> [WHAT IS NEEDED]
An exact transcription of every entry is required, with the images left out.

......

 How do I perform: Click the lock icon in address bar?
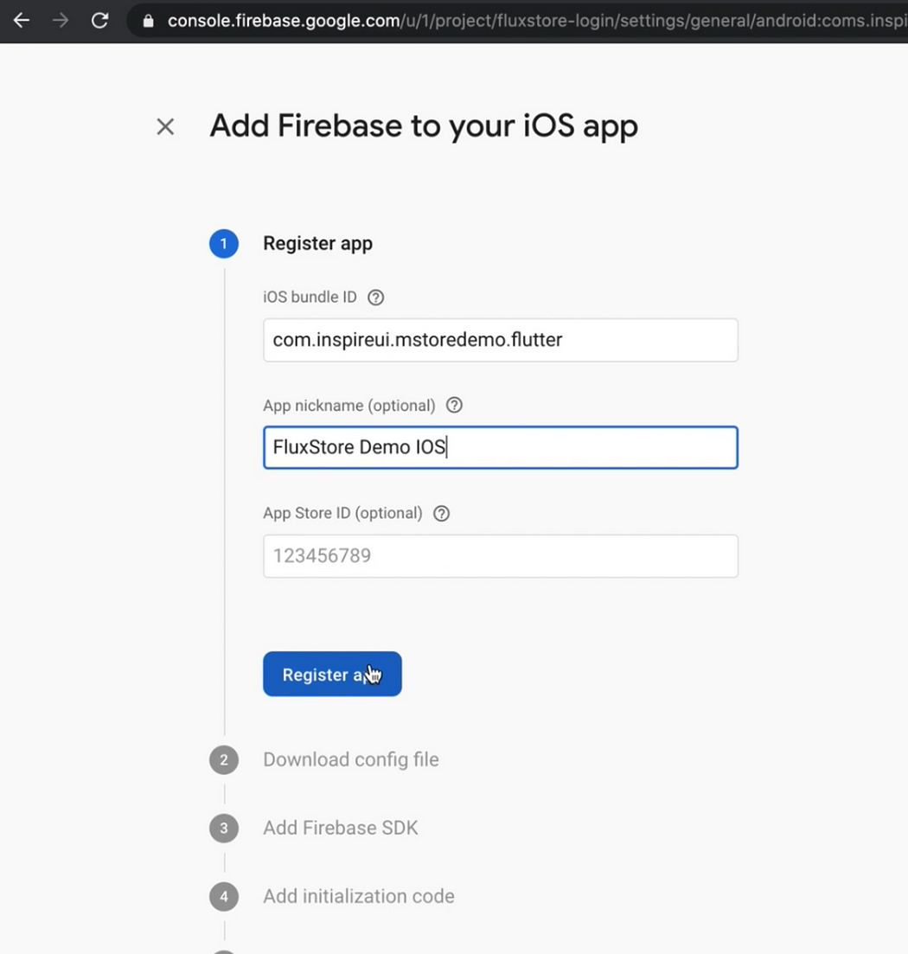pyautogui.click(x=148, y=21)
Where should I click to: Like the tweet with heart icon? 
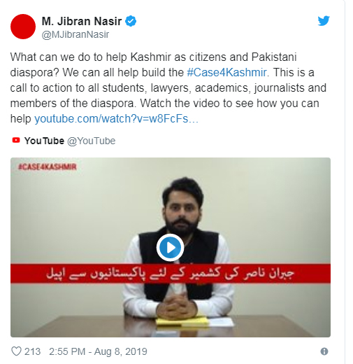(16, 351)
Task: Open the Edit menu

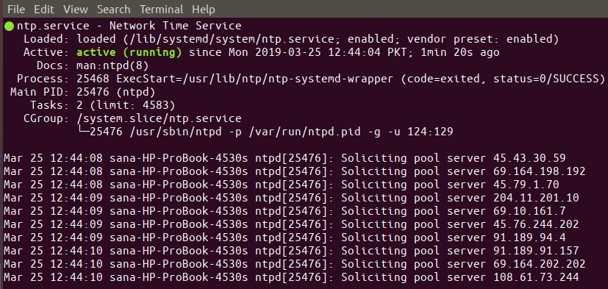Action: coord(44,9)
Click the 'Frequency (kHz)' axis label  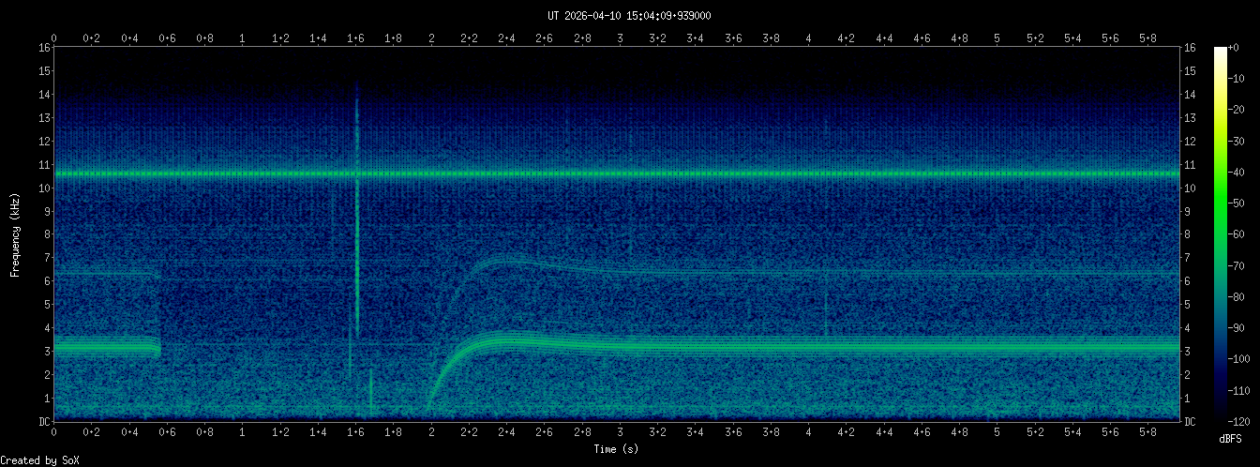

......

> [ANSWER TO THIS TASK]
 How do I perform: Click the lock icon in address bar?
pyautogui.click(x=148, y=21)
Where should I click to: Like the tweet with heart icon? 
(16, 351)
Task: Open the Edit menu

Action: coord(44,9)
Click the 'Frequency (kHz)' axis label  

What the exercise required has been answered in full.